** Begin Dataset entries **
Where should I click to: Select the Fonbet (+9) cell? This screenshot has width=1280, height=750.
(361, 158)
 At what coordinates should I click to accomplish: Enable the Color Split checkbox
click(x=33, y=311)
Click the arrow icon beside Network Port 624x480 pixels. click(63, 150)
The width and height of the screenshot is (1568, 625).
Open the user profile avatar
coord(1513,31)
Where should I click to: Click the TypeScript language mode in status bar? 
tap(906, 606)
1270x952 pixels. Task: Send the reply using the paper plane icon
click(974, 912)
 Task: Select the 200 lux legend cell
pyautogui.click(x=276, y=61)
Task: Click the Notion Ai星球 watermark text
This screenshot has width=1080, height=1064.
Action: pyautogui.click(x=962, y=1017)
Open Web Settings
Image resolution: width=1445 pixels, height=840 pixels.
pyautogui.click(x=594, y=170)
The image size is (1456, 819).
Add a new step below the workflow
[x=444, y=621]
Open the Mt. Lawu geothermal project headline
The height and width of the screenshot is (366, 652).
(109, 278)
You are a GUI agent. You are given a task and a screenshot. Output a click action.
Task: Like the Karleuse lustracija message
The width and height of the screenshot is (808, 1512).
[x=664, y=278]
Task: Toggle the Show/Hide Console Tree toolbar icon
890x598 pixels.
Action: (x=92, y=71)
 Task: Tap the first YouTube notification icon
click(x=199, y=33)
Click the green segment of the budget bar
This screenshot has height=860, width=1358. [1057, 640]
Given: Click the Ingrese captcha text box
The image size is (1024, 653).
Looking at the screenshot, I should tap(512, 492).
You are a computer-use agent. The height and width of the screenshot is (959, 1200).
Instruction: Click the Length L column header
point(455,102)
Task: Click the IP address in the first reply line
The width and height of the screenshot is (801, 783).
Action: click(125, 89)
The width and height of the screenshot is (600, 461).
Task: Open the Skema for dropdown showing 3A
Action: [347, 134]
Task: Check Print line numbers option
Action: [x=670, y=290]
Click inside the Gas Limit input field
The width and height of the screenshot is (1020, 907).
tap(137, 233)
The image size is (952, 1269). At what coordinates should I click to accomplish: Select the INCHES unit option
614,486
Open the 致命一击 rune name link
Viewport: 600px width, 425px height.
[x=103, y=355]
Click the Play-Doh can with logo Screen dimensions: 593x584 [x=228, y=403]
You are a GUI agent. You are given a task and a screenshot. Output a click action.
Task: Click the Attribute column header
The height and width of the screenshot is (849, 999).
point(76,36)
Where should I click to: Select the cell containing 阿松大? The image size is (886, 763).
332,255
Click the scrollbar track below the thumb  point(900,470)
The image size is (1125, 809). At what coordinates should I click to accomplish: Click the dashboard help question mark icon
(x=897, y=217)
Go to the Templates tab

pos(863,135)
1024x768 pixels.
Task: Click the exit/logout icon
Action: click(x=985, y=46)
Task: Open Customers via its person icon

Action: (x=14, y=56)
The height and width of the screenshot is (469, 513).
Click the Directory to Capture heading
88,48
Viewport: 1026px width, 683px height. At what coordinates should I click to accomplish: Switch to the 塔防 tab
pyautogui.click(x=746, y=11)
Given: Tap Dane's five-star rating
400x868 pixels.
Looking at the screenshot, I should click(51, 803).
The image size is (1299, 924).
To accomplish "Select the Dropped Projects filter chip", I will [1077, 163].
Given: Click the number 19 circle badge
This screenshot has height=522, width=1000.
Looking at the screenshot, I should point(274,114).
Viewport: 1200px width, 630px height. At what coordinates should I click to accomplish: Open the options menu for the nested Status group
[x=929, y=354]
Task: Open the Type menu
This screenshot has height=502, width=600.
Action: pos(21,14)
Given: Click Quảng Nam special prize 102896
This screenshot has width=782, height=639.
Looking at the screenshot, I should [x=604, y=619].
** End Dataset entries **
> [Exercise prompt]: Rewrite all of the lines above, swapping "paper plane" for "send arrow" and leaving everything else unchanged.

> [Exercise answer]:
Where should I click to: Select the Fonbet (+9) cell? This screenshot has width=1280, height=750.
(361, 158)
 At what coordinates should I click to accomplish: Enable the Color Split checkbox
click(x=33, y=311)
Click the arrow icon beside Network Port 624x480 pixels. click(63, 150)
The width and height of the screenshot is (1568, 625).
Open the user profile avatar
coord(1513,31)
Where should I click to: Click the TypeScript language mode in status bar? 
tap(906, 606)
1270x952 pixels. Task: Send the reply using the send arrow icon
click(974, 912)
 Task: Select the 200 lux legend cell
pyautogui.click(x=276, y=61)
Task: Click the Notion Ai星球 watermark text
This screenshot has width=1080, height=1064.
Action: pyautogui.click(x=962, y=1017)
Open Web Settings
Image resolution: width=1445 pixels, height=840 pixels.
pyautogui.click(x=594, y=170)
The image size is (1456, 819).
Add a new step below the workflow
[x=444, y=621]
Open the Mt. Lawu geothermal project headline
The height and width of the screenshot is (366, 652).
(109, 278)
You are a GUI agent. You are given a task and a screenshot. Output a click action.
Task: Like the Karleuse lustracija message
The width and height of the screenshot is (808, 1512).
[x=664, y=278]
Task: Toggle the Show/Hide Console Tree toolbar icon
890x598 pixels.
Action: (x=92, y=71)
 Task: Tap the first YouTube notification icon
click(x=199, y=33)
Click the green segment of the budget bar
This screenshot has height=860, width=1358. [1057, 640]
Given: Click the Ingrese captcha text box
The image size is (1024, 653).
Looking at the screenshot, I should tap(512, 492).
You are a computer-use agent. The height and width of the screenshot is (959, 1200).
Instruction: Click the Length L column header
point(455,102)
Task: Click the IP address in the first reply line
The width and height of the screenshot is (801, 783).
Action: click(125, 89)
The width and height of the screenshot is (600, 461).
Task: Open the Skema for dropdown showing 3A
Action: [347, 134]
Task: Check Print line numbers option
Action: [x=670, y=290]
Click inside the Gas Limit input field
The width and height of the screenshot is (1020, 907).
tap(137, 233)
The image size is (952, 1269). At what coordinates should I click to accomplish: Select the INCHES unit option
614,486
Open the 致命一击 rune name link
Viewport: 600px width, 425px height.
[x=103, y=355]
Click the Play-Doh can with logo Screen dimensions: 593x584 [x=228, y=403]
You are a GUI agent. You are given a task and a screenshot. Output a click action.
Task: Click the Attribute column header
The height and width of the screenshot is (849, 999).
point(76,36)
Where should I click to: Select the cell containing 阿松大? The image size is (886, 763).
332,255
Click the scrollbar track below the thumb  point(900,470)
The image size is (1125, 809). At what coordinates should I click to accomplish: Click the dashboard help question mark icon
(x=897, y=217)
Go to the Templates tab

pos(863,135)
1024x768 pixels.
Task: Click the exit/logout icon
Action: click(x=985, y=46)
Task: Open Customers via its person icon

Action: (x=14, y=56)
The height and width of the screenshot is (469, 513).
Click the Directory to Capture heading
88,48
Viewport: 1026px width, 683px height. At what coordinates should I click to accomplish: Switch to the 塔防 tab
pyautogui.click(x=746, y=11)
Given: Tap Dane's five-star rating
400x868 pixels.
Looking at the screenshot, I should click(51, 803).
The image size is (1299, 924).
To accomplish "Select the Dropped Projects filter chip", I will [1077, 163].
Given: Click the number 19 circle badge
This screenshot has height=522, width=1000.
Looking at the screenshot, I should point(274,114).
Viewport: 1200px width, 630px height. At what coordinates should I click to accomplish: Open the options menu for the nested Status group
[x=929, y=354]
Task: Open the Type menu
This screenshot has height=502, width=600.
Action: pos(21,14)
Given: Click Quảng Nam special prize 102896
This screenshot has width=782, height=639.
Looking at the screenshot, I should [x=604, y=619].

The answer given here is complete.